_WHAT TO WORK ON_.
What should you transcribe? Every line from the top of the records below through the line with "Task: Click the down chevron above 向下滚动更多", exactly, and no pictures.

_Stored items from a collection_.
####

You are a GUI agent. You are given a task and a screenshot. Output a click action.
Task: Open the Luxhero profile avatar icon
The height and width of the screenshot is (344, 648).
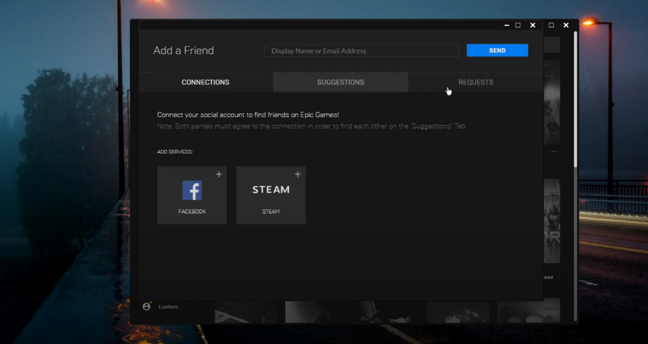pos(146,306)

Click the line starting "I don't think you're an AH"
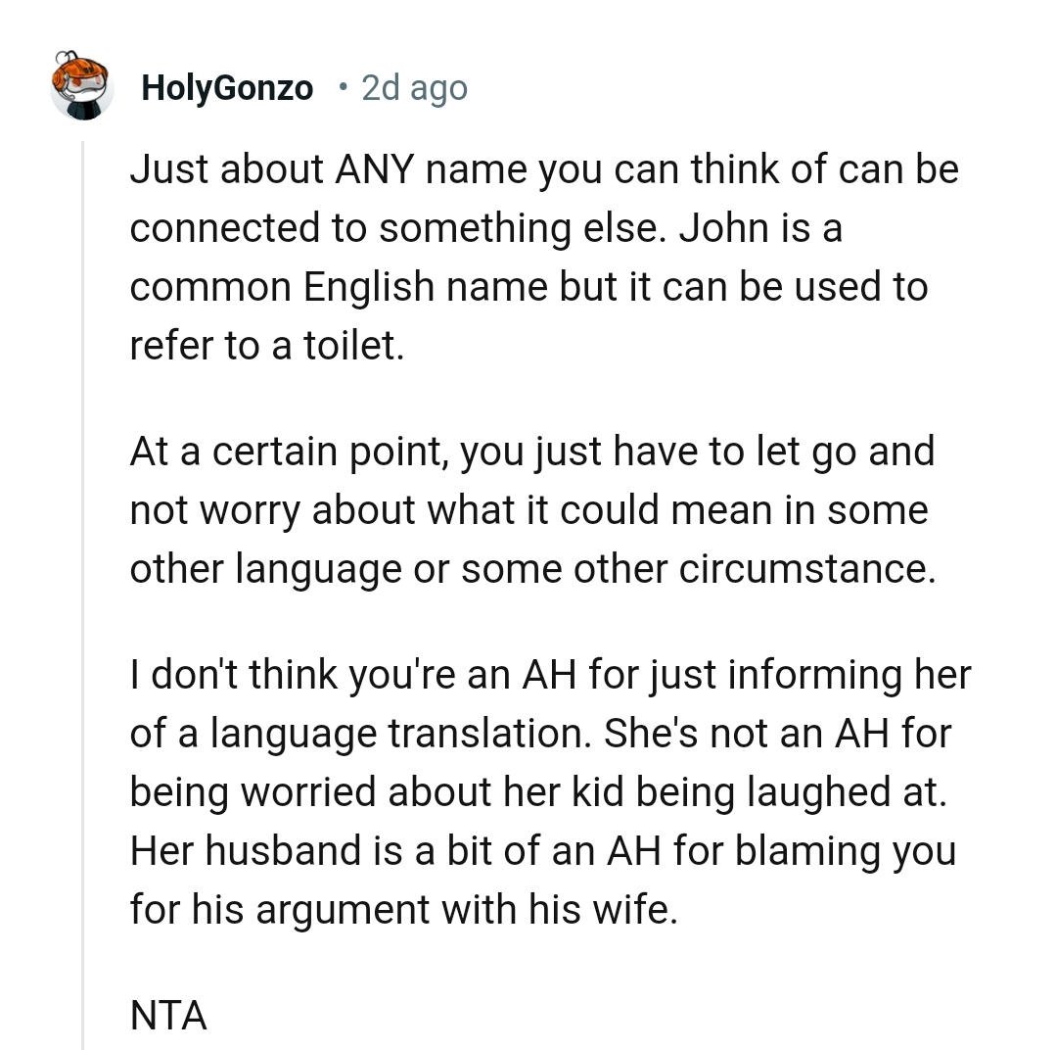tap(549, 675)
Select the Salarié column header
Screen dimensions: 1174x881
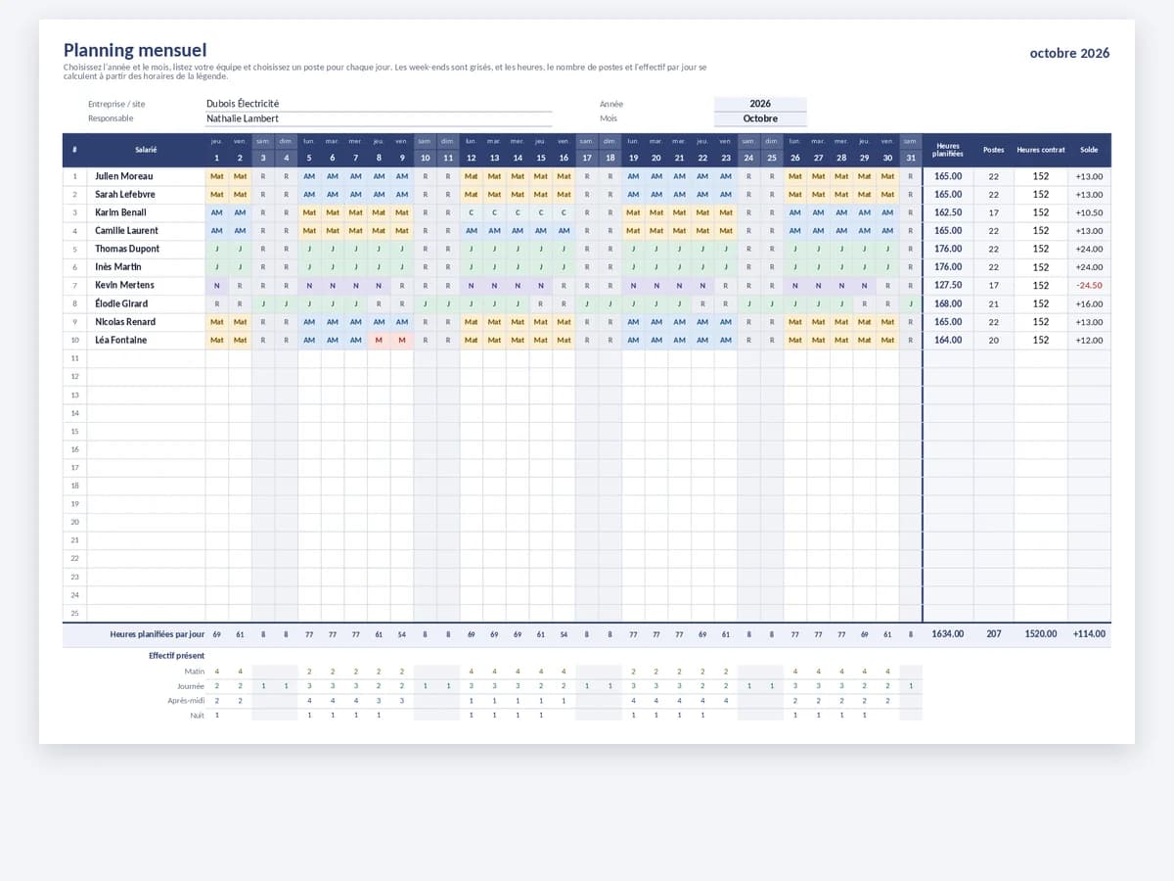point(146,150)
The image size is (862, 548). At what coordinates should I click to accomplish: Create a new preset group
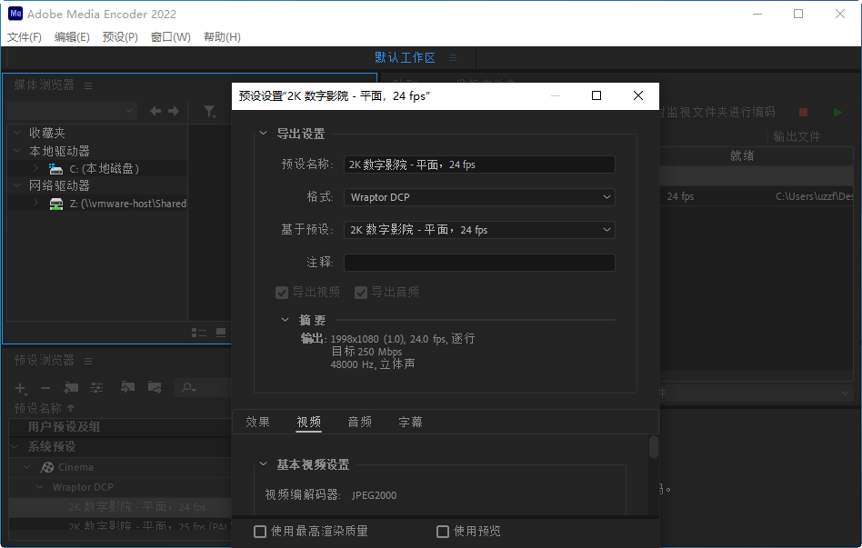[x=72, y=387]
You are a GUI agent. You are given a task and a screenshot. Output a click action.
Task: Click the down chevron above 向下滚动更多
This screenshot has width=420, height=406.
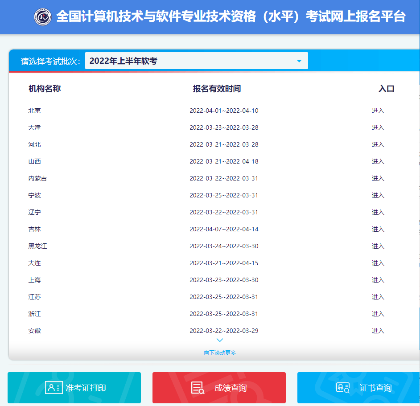(x=220, y=340)
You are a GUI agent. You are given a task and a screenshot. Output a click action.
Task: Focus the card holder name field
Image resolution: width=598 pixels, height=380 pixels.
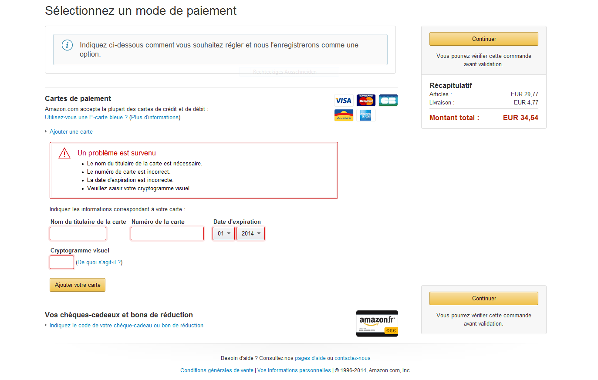pyautogui.click(x=78, y=234)
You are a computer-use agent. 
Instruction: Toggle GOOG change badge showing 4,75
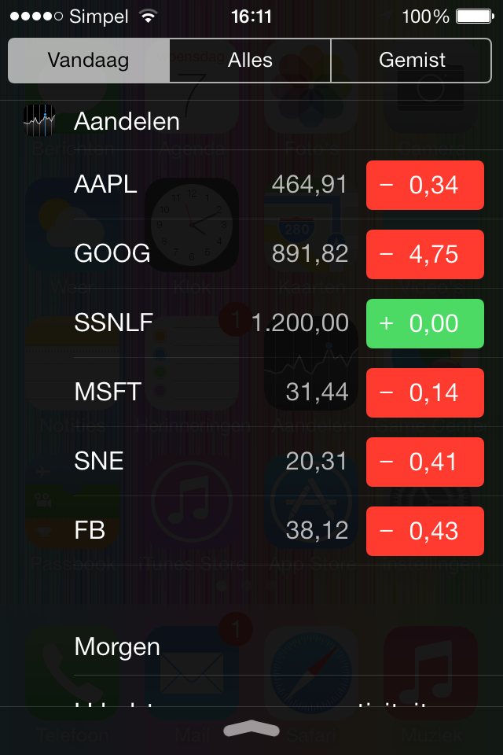tap(425, 254)
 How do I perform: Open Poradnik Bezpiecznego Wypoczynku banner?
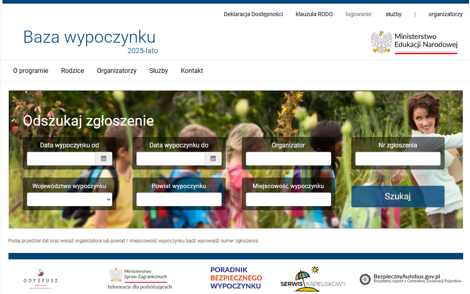coord(236,278)
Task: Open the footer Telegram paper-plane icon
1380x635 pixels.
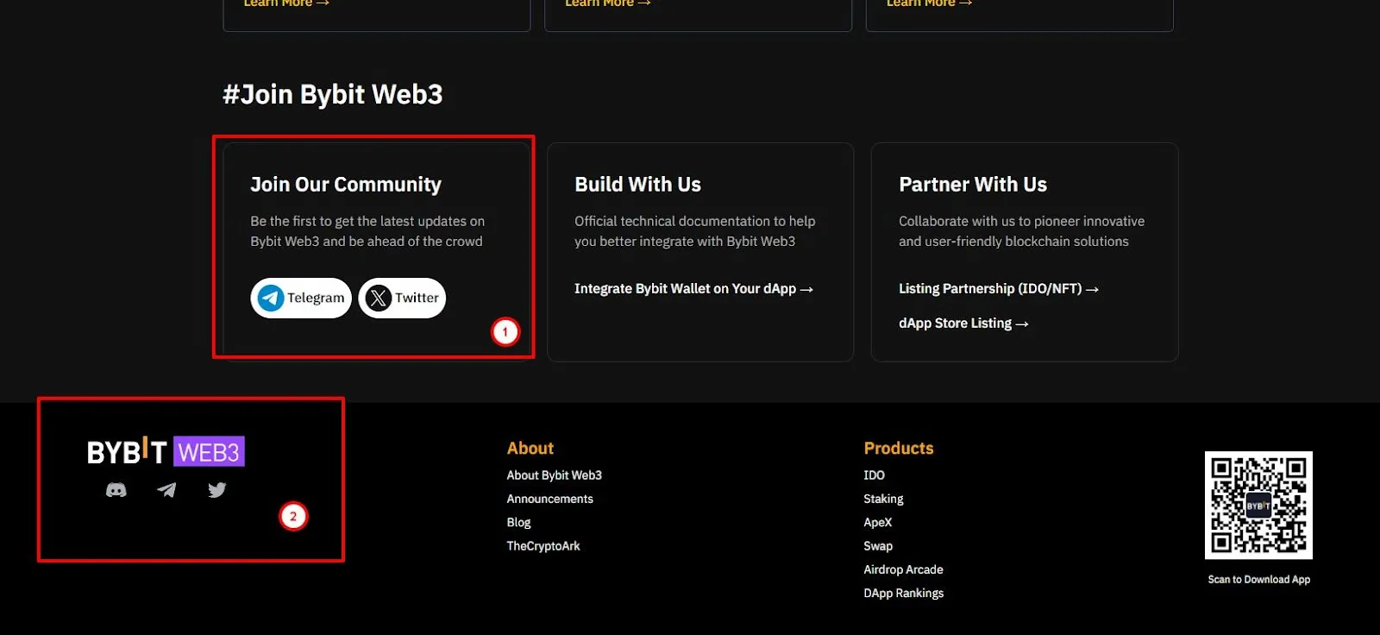Action: click(x=166, y=490)
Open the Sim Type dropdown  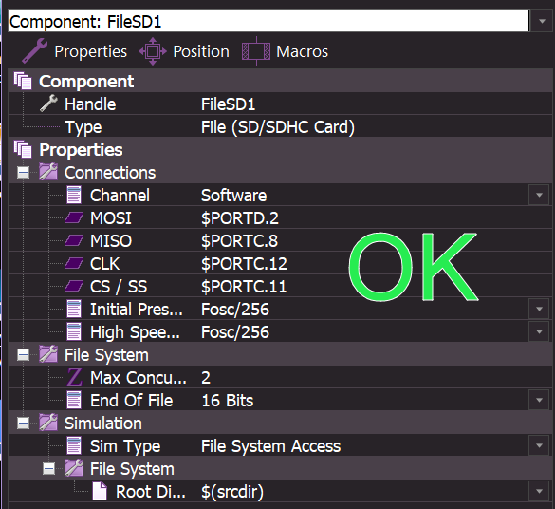click(x=539, y=446)
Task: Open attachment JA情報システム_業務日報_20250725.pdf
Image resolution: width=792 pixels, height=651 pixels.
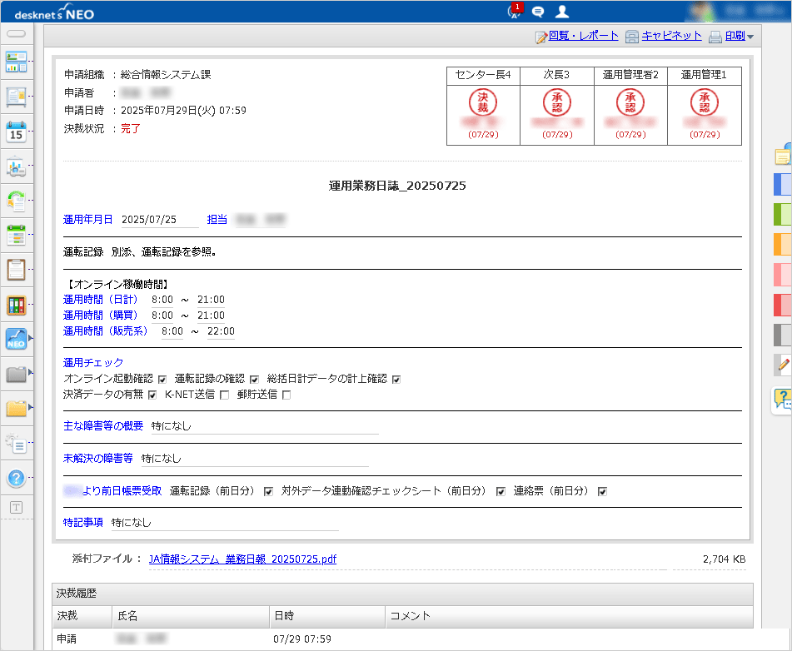Action: (x=242, y=559)
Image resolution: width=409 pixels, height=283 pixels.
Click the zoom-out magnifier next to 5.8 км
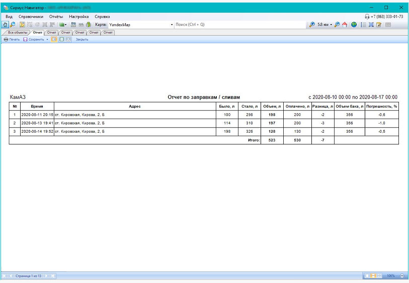[337, 24]
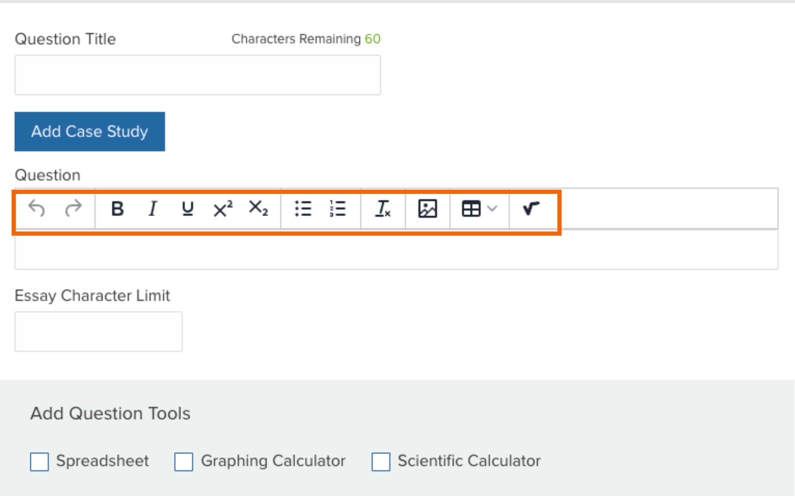Clear text formatting
Screen dimensions: 795x496
click(383, 209)
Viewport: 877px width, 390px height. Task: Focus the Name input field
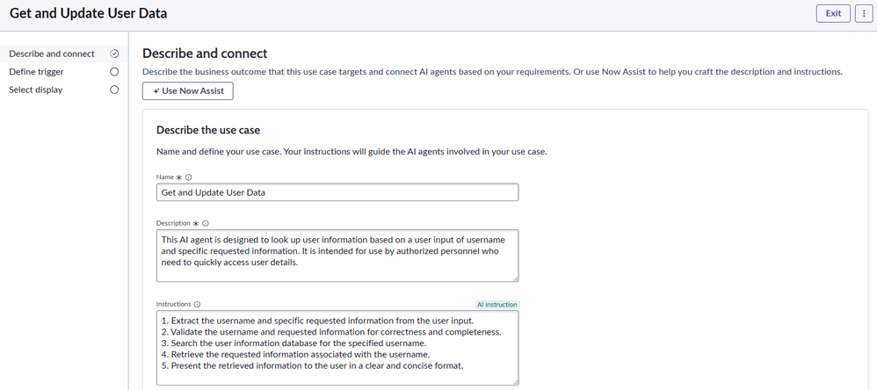click(337, 192)
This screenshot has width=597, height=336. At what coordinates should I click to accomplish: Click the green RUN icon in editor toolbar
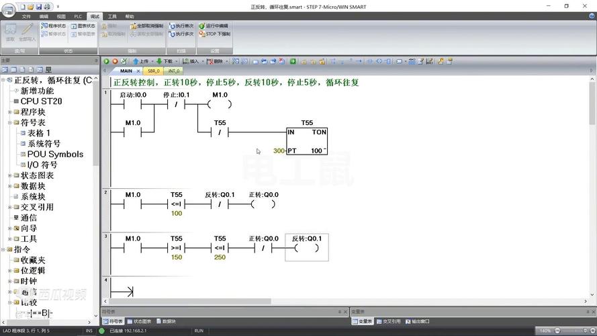106,61
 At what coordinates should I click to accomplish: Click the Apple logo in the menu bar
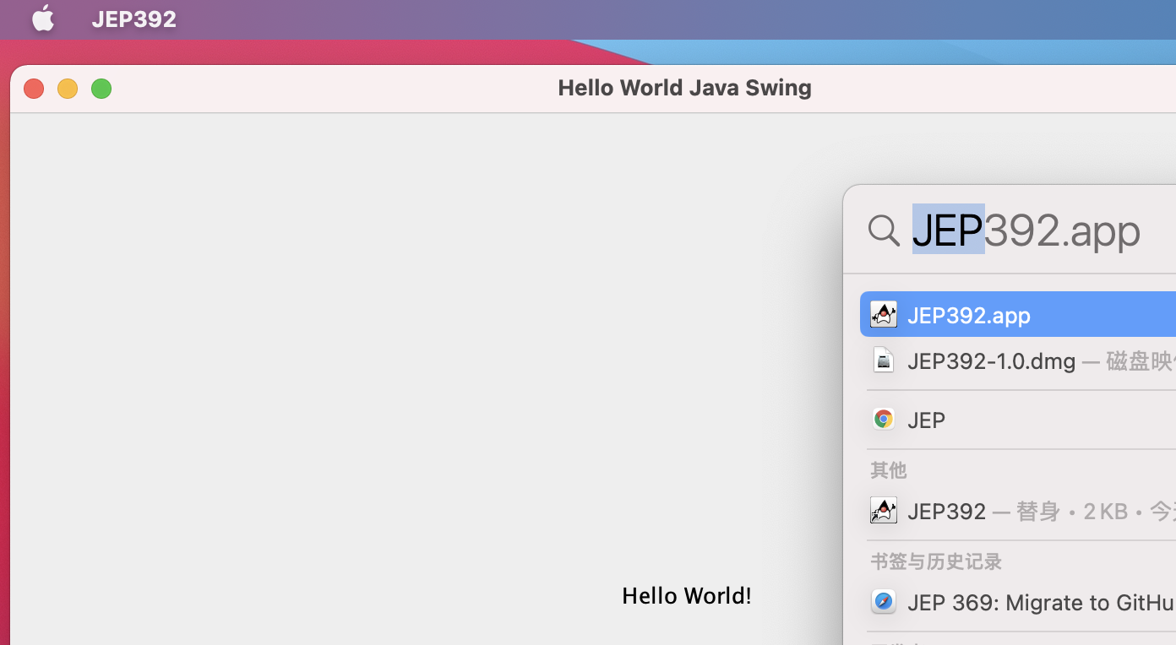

####

_RESPONSE_.
You are a GUI agent. You are given a task and a screenshot. Output a click action.
Task: Open the Luxhero profile avatar icon
The height and width of the screenshot is (344, 648).
pos(146,306)

Click the line starting "I don't think you're an AH"
tap(549, 675)
Select the Salarié column header
Screen dimensions: 1174x881
point(146,150)
The image size is (862, 548). At what coordinates should I click to accomplish: Create a new preset group
[x=72, y=387]
You are a GUI agent. You are given a task and a screenshot. Output a click action.
Task: Click the down chevron above 向下滚动更多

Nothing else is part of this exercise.